> **Task description**: In full and without deviation, write out the entries that follow.

> **Excerpted data**:
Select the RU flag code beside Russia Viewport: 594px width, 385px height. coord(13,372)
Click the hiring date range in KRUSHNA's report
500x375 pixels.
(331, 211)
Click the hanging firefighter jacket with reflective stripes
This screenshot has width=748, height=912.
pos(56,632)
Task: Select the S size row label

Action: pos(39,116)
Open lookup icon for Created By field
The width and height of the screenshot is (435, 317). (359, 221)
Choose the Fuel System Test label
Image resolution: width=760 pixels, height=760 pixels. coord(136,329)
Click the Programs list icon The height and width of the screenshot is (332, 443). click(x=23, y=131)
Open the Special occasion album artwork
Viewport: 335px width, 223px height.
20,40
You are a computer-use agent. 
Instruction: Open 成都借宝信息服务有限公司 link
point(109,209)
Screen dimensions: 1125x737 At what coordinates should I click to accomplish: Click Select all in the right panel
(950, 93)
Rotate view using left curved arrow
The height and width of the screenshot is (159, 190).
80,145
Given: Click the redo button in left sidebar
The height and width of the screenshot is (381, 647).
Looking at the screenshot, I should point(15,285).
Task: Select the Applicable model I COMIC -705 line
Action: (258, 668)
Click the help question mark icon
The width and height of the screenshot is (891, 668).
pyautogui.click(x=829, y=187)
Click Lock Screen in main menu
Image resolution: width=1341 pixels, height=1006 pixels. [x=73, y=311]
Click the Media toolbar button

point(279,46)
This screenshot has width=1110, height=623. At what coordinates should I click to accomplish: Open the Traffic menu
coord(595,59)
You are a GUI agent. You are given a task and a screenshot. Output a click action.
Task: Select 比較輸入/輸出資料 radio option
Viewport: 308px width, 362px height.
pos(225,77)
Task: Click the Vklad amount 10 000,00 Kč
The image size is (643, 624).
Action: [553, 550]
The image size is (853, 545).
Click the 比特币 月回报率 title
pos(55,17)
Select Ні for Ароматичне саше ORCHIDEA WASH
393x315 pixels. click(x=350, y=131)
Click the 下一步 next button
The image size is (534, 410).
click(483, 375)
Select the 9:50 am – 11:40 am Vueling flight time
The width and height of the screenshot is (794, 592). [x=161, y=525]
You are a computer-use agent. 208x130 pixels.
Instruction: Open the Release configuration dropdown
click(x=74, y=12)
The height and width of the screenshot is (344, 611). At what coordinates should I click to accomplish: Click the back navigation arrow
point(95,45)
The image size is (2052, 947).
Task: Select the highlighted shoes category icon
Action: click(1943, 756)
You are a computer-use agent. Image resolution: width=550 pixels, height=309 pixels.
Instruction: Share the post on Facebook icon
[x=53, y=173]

> **Exercise output**:
Select the RU flag code beside Russia Viewport: 594px width, 385px height. coord(13,372)
Click the hiring date range in KRUSHNA's report
500x375 pixels.
(331, 211)
Click the hanging firefighter jacket with reflective stripes
This screenshot has width=748, height=912.
pos(56,632)
Task: Select the S size row label

Action: pos(39,116)
Open lookup icon for Created By field
The width and height of the screenshot is (435, 317). (359, 221)
Choose the Fuel System Test label
Image resolution: width=760 pixels, height=760 pixels. coord(136,329)
Click the Programs list icon The height and width of the screenshot is (332, 443). click(x=23, y=131)
Open the Special occasion album artwork
Viewport: 335px width, 223px height.
20,40
You are a computer-use agent. 
Instruction: Open 成都借宝信息服务有限公司 link
point(109,209)
Screen dimensions: 1125x737 At what coordinates should I click to accomplish: Click Select all in the right panel
(950, 93)
Rotate view using left curved arrow
The height and width of the screenshot is (159, 190).
80,145
Given: Click the redo button in left sidebar
The height and width of the screenshot is (381, 647).
Looking at the screenshot, I should point(15,285).
Task: Select the Applicable model I COMIC -705 line
Action: (258, 668)
Click the help question mark icon
The width and height of the screenshot is (891, 668).
pyautogui.click(x=829, y=187)
Click Lock Screen in main menu
Image resolution: width=1341 pixels, height=1006 pixels. [x=73, y=311]
Click the Media toolbar button

point(279,46)
This screenshot has width=1110, height=623. At what coordinates should I click to accomplish: Open the Traffic menu
coord(595,59)
You are a GUI agent. You are given a task and a screenshot. Output a click action.
Task: Select 比較輸入/輸出資料 radio option
Viewport: 308px width, 362px height.
pos(225,77)
Task: Click the Vklad amount 10 000,00 Kč
The image size is (643, 624).
Action: [553, 550]
The image size is (853, 545).
Click the 比特币 月回报率 title
pos(55,17)
Select Ні for Ароматичне саше ORCHIDEA WASH
393x315 pixels. click(x=350, y=131)
Click the 下一步 next button
The image size is (534, 410).
click(483, 375)
Select the 9:50 am – 11:40 am Vueling flight time
The width and height of the screenshot is (794, 592). [x=161, y=525]
You are a computer-use agent. 208x130 pixels.
Instruction: Open the Release configuration dropdown
click(x=74, y=12)
The height and width of the screenshot is (344, 611). At what coordinates should I click to accomplish: Click the back navigation arrow
point(95,45)
The image size is (2052, 947).
Task: Select the highlighted shoes category icon
Action: click(1943, 756)
You are a computer-use agent. Image resolution: width=550 pixels, height=309 pixels.
Instruction: Share the post on Facebook icon
[x=53, y=173]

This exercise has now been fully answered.